You understand, we have not yet had time, nor, let us say, any wish to... Although in one of his interviews the public prosecutor’s attempted to reproach me for directing the search towards our neighbours < Ingush are meant - interviewer > in order to somehow turn this to advantage. This does not bother us at all. The fact that our neighbours were present among the fighters, and in the overwhelming majority, was immediately clear from many pointers. Thus, when on the evening of September 1 they brought a woman, an Ingush, with her children so that she could talk to her husband or someone, all these variations and versions are sewn with white threads. We never planned to search for an Ingush trace and were never planning to organize vengeance, and those are not the words of an official, but the position of a citizen. The fate of those scoundrels does not interest us.

I had in mind not their nationality, but their criminal records...

I understand. It was enough for me that the same Khodov, who was "apparently" identified, continued for several months to figure in the inquiry on the Interior Ministry (MVD) website. And within me the question arose: was he killed, then? Or are there officials who are idlers, are there officials who don’t want to act, who are talking to him and continuing to hold him?….

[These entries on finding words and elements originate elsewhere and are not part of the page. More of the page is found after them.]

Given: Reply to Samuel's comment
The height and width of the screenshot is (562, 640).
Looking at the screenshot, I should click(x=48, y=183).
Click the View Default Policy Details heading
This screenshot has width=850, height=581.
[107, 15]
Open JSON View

Among the fighters there were at the very least several people whose names are recorded in places of judicial detention. For this reason major doubts are aroused by the fact that in the official version it is precisely they who have been included in the number of identified terrorists. I’m made wary by the fact that the list of names is rather frequently corrected.

But there are no explanations - why?

As I say – so far we have not dealt with this. The explanation is very simple: beginning from the trivial "escaped" and concluding with the fact that he "was necessary". There are the facts of Khodov’s biography. This is not some Terminator or Rambo, who yesterday chased his fellow villagers with an automatic weapon, was then detained, and subsequently released. What did he do, bribe all and sundry right there on the spot, so he’d be let out in the morning? Any schoolboy, who reads detective stories will understand that there is something not quite right here.